Computer Vision Group @ KTH

KTH Multiview Football Dataset II

This dataset consists of images of professional footballers during a match of the Allsvenskan league. It consists of two parts: one with ground truth pose in 2D and one with ground truth pose in both 2D and 3D.

The dataset may only be used for academic research.
The dataset may not be used for commercial purposes.

If you use the dataset please cite the paper:
Multi-view Body Part Recognition with Random Forests
V. Kazemi, M. Burenius, H. Azizpour, J. Sullivan.
In Proceedings of BMVC 2013.

3D Dataset

800 time frames, captured from 3 views (2400 images).
Views are calibrated and synchronized.
3D ground truth pose and orthographic camera matrix for each frame.
14 annotated joints.
2 different players and two sequences per player.

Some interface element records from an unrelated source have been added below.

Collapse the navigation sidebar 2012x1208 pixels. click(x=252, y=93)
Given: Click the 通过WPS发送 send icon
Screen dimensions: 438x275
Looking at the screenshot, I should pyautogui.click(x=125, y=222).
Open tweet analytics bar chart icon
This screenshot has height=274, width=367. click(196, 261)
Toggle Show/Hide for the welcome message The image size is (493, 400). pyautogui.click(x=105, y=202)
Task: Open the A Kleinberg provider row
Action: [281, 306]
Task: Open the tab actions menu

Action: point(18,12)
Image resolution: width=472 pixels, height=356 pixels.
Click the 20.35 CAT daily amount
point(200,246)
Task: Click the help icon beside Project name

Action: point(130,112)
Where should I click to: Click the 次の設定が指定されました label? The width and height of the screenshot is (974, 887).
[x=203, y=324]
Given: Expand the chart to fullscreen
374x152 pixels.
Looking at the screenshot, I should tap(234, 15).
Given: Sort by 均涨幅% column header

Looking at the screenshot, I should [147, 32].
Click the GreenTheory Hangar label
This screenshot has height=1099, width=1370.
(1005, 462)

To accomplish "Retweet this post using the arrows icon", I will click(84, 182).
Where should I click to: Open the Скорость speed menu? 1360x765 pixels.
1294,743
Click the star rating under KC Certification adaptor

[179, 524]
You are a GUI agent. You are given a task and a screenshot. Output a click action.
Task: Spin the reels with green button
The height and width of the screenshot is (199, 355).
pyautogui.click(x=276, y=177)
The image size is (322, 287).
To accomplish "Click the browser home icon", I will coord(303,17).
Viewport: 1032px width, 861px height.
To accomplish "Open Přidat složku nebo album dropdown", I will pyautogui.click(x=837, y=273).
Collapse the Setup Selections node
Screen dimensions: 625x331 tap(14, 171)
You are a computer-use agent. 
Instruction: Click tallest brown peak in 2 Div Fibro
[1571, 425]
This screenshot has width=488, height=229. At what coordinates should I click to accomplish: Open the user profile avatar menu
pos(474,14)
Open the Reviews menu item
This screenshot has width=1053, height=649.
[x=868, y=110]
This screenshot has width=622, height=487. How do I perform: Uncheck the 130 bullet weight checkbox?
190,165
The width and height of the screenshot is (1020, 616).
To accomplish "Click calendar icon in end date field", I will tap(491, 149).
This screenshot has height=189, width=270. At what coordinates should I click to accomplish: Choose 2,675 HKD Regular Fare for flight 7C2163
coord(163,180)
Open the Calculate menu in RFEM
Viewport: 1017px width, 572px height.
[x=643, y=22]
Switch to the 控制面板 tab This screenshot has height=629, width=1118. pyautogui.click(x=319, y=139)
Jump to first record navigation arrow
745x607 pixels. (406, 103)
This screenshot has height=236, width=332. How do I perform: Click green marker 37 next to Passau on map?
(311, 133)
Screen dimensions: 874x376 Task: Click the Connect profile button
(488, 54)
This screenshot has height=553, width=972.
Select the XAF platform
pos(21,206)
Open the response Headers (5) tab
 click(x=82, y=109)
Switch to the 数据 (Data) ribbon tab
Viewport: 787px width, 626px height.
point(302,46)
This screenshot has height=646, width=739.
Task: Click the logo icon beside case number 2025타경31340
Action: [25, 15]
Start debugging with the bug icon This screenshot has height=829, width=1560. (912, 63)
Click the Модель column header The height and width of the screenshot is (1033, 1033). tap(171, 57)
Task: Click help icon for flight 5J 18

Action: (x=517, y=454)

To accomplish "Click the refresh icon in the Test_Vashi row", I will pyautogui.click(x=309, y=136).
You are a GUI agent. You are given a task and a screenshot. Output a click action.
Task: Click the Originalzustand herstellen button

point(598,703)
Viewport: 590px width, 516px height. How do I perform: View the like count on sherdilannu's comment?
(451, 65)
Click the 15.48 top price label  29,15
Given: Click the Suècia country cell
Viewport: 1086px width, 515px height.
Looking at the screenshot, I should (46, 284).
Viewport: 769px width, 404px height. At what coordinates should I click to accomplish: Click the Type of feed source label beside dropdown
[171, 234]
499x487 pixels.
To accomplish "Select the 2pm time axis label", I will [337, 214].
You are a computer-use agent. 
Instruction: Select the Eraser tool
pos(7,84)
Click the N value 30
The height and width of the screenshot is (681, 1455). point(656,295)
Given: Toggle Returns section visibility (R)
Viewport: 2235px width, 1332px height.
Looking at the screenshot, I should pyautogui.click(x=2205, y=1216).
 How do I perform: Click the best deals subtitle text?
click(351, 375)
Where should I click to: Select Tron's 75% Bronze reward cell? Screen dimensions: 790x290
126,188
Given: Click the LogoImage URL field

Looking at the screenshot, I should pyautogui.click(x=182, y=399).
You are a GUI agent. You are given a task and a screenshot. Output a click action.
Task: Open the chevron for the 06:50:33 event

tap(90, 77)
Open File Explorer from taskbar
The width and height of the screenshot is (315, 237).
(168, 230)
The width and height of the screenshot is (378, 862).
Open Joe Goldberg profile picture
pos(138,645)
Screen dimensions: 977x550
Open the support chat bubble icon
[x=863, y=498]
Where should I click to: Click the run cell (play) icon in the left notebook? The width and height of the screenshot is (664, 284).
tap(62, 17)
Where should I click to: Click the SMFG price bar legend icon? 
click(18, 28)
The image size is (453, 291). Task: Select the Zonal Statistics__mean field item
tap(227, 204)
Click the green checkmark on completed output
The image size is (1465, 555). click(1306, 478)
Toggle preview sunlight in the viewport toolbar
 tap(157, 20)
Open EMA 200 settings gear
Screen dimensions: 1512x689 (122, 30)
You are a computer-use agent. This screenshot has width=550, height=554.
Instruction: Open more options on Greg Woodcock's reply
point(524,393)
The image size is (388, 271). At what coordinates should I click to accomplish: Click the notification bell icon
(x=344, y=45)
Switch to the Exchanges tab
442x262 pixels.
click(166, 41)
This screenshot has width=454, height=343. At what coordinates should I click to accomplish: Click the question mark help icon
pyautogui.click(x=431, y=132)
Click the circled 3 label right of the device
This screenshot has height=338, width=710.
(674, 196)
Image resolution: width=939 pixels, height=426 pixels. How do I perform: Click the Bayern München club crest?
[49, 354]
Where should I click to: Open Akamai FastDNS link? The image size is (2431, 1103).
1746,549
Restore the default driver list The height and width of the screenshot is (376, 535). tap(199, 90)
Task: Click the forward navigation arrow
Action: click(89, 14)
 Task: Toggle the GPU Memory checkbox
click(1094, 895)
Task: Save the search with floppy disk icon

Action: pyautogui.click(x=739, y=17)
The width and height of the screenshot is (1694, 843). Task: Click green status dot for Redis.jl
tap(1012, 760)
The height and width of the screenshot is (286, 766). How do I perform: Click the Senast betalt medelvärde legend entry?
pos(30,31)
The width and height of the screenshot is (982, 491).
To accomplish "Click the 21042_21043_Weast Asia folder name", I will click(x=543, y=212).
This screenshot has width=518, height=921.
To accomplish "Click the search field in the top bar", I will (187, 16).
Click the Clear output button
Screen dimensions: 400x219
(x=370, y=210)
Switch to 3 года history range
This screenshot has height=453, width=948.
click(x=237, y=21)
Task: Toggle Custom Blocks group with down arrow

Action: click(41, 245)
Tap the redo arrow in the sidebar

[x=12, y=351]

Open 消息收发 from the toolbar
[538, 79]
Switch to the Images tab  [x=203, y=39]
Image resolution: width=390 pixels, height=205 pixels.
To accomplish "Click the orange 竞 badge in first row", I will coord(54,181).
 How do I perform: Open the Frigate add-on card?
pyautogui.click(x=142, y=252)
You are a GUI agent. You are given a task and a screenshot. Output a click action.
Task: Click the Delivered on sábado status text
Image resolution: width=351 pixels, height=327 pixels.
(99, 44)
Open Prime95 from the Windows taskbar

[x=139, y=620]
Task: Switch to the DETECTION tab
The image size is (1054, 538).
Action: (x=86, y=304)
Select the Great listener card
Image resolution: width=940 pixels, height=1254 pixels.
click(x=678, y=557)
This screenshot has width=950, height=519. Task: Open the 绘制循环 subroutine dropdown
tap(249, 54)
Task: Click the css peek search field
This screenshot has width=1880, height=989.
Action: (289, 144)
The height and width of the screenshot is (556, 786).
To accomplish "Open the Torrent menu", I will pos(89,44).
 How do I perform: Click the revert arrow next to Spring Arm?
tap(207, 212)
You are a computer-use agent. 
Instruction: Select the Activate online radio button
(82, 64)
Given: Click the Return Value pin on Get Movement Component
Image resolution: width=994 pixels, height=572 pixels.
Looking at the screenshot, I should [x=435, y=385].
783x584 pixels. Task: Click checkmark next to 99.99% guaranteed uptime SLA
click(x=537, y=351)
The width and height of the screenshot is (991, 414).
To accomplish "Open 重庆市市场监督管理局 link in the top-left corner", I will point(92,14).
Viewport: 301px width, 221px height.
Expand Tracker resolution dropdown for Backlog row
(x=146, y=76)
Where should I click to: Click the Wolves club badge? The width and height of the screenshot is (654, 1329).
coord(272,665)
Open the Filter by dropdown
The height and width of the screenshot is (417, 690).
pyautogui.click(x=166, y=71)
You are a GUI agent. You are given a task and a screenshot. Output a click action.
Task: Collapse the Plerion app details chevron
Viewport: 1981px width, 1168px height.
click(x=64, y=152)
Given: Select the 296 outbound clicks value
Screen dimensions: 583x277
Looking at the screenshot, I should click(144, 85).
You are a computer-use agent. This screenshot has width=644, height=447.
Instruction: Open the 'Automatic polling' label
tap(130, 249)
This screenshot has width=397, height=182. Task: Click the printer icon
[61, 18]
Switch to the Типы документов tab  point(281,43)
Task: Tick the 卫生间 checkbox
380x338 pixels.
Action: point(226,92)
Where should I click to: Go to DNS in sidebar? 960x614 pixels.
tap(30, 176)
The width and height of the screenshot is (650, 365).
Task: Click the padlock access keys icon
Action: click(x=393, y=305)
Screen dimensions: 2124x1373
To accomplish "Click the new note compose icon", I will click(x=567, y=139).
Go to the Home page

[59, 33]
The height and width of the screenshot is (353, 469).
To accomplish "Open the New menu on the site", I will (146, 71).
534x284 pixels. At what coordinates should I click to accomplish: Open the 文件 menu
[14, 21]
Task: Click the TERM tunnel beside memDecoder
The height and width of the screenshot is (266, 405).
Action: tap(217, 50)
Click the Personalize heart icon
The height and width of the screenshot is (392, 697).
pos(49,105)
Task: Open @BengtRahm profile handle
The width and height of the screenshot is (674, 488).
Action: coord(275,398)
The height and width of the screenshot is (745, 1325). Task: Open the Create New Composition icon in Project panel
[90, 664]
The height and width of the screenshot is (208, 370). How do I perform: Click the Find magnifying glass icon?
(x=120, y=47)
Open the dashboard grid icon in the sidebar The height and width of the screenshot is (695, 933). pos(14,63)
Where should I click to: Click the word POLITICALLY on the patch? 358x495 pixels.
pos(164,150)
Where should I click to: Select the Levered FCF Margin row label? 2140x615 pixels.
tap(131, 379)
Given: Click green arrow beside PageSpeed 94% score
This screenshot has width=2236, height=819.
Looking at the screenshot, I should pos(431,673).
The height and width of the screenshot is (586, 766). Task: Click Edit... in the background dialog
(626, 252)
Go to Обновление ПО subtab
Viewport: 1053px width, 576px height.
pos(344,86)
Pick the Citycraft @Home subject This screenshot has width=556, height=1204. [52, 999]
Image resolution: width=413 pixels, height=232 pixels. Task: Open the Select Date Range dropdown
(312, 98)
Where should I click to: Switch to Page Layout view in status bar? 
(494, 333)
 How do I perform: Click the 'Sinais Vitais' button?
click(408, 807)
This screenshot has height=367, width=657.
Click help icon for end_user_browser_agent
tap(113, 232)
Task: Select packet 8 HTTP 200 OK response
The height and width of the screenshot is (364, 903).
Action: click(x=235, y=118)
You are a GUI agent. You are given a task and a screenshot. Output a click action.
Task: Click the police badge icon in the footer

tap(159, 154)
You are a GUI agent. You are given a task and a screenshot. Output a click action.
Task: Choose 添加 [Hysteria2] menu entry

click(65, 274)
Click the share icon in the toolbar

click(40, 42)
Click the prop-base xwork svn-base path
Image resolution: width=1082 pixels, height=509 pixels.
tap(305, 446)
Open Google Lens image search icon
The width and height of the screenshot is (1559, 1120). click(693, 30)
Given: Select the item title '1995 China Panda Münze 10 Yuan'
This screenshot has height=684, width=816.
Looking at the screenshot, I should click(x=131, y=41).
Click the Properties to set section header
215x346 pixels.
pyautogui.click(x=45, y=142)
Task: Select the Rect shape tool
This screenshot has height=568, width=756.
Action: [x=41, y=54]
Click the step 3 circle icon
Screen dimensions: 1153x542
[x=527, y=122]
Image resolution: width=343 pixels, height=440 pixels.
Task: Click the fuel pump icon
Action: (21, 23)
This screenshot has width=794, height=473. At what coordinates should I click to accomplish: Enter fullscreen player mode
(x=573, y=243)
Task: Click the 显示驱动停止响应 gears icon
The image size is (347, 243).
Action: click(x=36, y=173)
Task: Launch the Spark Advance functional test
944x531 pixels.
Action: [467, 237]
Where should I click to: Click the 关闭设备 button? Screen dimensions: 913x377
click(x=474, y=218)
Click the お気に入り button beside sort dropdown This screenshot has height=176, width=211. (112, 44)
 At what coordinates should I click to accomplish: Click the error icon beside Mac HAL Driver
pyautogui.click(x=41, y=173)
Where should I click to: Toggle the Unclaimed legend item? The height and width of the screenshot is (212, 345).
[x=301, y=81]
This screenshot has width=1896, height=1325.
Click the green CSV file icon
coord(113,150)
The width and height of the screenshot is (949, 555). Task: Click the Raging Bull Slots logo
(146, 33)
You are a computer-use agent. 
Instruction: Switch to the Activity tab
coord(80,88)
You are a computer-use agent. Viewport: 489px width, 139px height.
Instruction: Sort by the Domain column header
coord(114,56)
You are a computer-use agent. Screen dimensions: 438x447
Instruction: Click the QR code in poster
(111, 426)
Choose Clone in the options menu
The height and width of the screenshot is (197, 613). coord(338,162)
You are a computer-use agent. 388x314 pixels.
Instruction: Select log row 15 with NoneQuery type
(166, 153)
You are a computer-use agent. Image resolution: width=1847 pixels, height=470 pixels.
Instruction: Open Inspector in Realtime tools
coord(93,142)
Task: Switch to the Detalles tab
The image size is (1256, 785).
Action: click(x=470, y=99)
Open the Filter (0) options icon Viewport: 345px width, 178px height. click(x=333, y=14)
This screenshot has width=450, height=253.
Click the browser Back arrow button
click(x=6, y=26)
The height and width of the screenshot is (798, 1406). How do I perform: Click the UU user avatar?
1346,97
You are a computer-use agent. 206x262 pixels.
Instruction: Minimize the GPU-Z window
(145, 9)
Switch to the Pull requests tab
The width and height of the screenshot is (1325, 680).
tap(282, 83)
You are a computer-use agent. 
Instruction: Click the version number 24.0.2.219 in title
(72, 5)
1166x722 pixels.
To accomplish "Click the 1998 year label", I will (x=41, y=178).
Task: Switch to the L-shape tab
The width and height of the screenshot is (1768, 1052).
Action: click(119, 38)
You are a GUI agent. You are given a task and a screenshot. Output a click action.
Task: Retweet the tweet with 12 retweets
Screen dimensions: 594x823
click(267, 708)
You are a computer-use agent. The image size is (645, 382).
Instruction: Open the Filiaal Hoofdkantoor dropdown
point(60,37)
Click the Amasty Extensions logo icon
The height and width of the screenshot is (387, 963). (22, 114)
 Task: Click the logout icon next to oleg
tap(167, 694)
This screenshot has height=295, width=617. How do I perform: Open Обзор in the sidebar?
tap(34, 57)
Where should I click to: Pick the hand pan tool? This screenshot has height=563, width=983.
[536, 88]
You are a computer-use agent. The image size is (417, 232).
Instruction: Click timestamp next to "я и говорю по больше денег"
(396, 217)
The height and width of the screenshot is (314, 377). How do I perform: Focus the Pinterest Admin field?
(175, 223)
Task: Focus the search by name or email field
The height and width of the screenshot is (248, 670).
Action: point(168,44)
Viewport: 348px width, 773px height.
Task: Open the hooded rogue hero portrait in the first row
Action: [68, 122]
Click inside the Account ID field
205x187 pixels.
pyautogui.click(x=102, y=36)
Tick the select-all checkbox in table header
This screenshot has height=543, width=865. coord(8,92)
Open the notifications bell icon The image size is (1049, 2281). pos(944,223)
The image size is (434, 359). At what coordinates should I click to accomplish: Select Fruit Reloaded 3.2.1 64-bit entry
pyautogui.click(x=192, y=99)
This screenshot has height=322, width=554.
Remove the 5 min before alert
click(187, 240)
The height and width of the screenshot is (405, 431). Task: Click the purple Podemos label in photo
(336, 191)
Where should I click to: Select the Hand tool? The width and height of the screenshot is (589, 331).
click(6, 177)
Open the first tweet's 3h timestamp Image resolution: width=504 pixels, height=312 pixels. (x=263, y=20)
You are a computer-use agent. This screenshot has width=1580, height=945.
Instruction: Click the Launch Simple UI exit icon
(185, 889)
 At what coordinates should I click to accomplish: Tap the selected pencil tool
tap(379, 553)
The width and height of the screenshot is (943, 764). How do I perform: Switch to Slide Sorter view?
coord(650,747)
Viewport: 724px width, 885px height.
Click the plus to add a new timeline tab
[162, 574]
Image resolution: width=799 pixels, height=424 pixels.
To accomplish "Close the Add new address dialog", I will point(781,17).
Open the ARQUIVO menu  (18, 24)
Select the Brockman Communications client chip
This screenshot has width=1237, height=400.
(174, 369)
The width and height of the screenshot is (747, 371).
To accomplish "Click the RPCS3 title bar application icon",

Player 1 - Sequence 1 (209MB) Walking around.	Player 1 - Sequence 2 (205MB) Scoring a goal.	Player 2 - Sequence 1 (241MB) Running and stepping sideways.	Player 2 - Sequence 2 (251MB) Sliding tackle.

The second sequence of each player is more challenging than the first.

Code showing how to read and visualize the data.

2D Dataset

5907 images.
2D ground truth pose for each image.
14 annotated joints.
3 different players.

FOOTBALL5907.zip (236MB)

For even more 2D annotations also see the KTH Multiview Football Dataset I.

Publications

Multi-view Body Part Recognition with Random Forests
V. Kazemi, M. Burenius, H. Azizpour, J. Sullivan.
In Proceedings of BMVC 2013.
Awarded the Best Industry Paper Prize.

The first 3900 frames of the 2D dataset was used for training.
For testing the 2D pose estimation the last 2007 frames of the 2D dataset was used.
For testing the 3D pose estimation the first sequence of player 2 was used.
3D Pictorial Structures for Multiple View Articulated Pose Estimation
M. Burenius, J. Sullivan, S. Carlsson.
In Proceedings of CVPR 2013.

The second sequence of player 2 was used: the first half for training and the second half for testing.
Motion Capture from Dynamic Orthographic Cameras
M. Burenius, J. Sullivan, S. Carlsson.
ICCV Workshop on Dynamic Shape Capture and Analysis 2011.

Explains how we create the ground truth 3D pose and camera matrices from the 2D annotation.